2021-2022 upcoming exhibitions, screenings, community programs
TAVROS’s autumn 2021—spring 2022 exhibition program focuses on critical thinking about shifting landscapes, uncertain outcomes and the processes of time. In parallel it continues its commitment to working alongside its local communities with public screenings, educational programs, workshops, participatory design projects and a polyphonic archive.
Exhibitions:
Biosentinel by Hypercomf: navigating the macro and the micro via microbes, Hypercomf create a carnivalesque laboratory and cartography where the somatic, the terrestrial and the intergalactic are interlinked, probing the interconnecting synapses between the fermentation processes of bread, yeast Saccharomyces cerevisiae, NASA’s Biosentinel mission, DIY solar ovens and territorial brews.
Biosentinel is the final chapter of a three-year exploration into the biological, social and political implications of bread, part of a broader program La Table et Le Territoire, co-funded by the Creative Europe program of the European Union.
Counting Days by Raqs Media Collective & Naeem Mohaiemen: a dialogue between Raqs Media Collective’s The Untold Intimacy of Digits (2011) and Naeem Mohaiemen’s Jole Dobe Na/ Those who do Not Drown (2020). This Athens iteration proposes a thread between Raj Konai, whose handprint is the locus of Raqs’ video, and Qazi Azizul Haque, a co-inventor of fingerprint classification, in Mohaiemen’s film. These two events are under the sign of the British Empire in India, intuiting technological facets of intimacy and control, foreshadowing an afterlife within ruin. This pairing is homage to slow gestations of influence, with a decade gap between the two works.
There is Nothing Inevitable About Time: an exhibition unfolding in three chapters with works in-flux meditating on “being” in time. Functioning as spatio-temporal forces, the dialogue of works suggests that progress is undular, looking forward sideways and back, with the possibilities of our futures refracted through knowledge past. Etel Adnan, Meriç Algün, Francis Alÿs with Julien Devaux, The Athens Zine Bibliotheque, Sena Başöz, Eric Baudelaire, Euphrosyne Doxiadi, FRMK, Konstantinos Giotis, Karrabing Film Collective, Lala Meredith-Vula, The Otolith Group, Malvina Panagiotidi, Corinne Silva, Praneet Soi, Ritu Sarin & Tenzing Sonam, Sasha Streshna.
The Water from your Eye by Jumana Emil Abboud: an exhibition of drawings that explores oral narratives passed down by generations of women tracing water sources from the Mediterranean basin. Carried inside the eye of water, the talismanic tales protected all entities living within the landscape, now forever changed.
Screenings:
“Who Knows What Yesterday Will Bring?” curated by Delphine Leccas: screenings spanning several months with films from southeast Europe in public spaces around Tavros.

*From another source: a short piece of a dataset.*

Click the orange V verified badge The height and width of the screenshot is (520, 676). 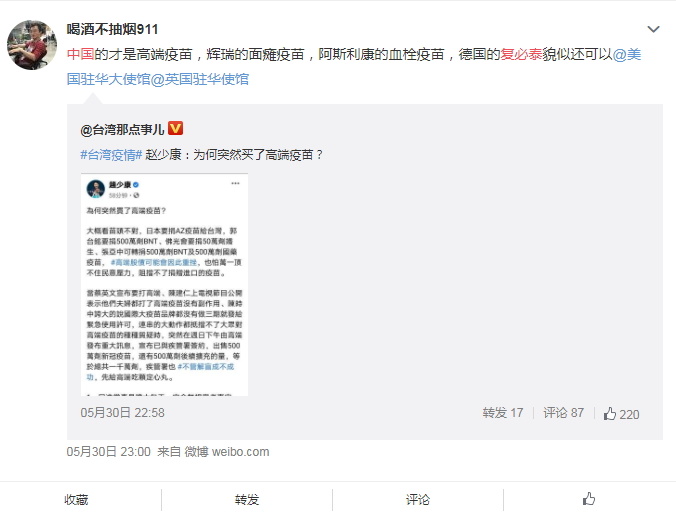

The films (documentaries, features and shorts) allow for a vibrant conversation regarding regional commonalities, an exploration of shared and contested memories and the indelible impact of the past on a shared present. Correspondences in the form of online texts, podcasts, visual essays by artists, film-makers and historians commissioned by the curator and locus athens provide a historical and theoretical framework for the films screened. Partners: Dokufest (Prizren), Harabel Contemporary Art Platform (Tirana), Institute of Contemporary Art - ICA (Sofia), Subversive Film Festival (Zagreb).
Community programs:
i-Speak (From Hamlet to Greta) by Yota Argyropoulou, co-founder of Blind-Spot theater group: a three-month workshop at a local high school allowing students the opportunity to develop relevant contemporary codes and languages to speak about their lives and concerns, culminating in a new production scripted and performed by them.
Public Design Support Tavros (Tavros Community Program II), curated by Olga Hatzidaki: a community program designed in collaboration with the School of Fine Arts in Hamburg, Jesko Fezer and Studio Experimentelles Design which intends to make a practical contribution to the neighborhood’s reality in cooperation with local residents and initiatives. Following Open Library, which was realized remotely in collaboration with Valentina Karga and her students, the second part of this community project now takes the form of a two-week site visit to Tavros with multiple exchanges with locals, artists and activists.
Stories by filmmaker and photographer Theodore Scrivanos: a long-term research program into the area of Tavros creating an archive of oral histories in collaboration with local inhabitants, through images, text and video-documentations, recording a neighborhood in Athens on the cusp of change.
TAVROS is the project space of locus athens. By using a variety of tools: exhibitions, research, commissions, educational programs, talks, screenings, development funds and community work TAVROS aims to be a welcoming space dedicated to embracing and enriching relationships between similarly-minded institutions, with artists of diverse backgrounds and with the local community.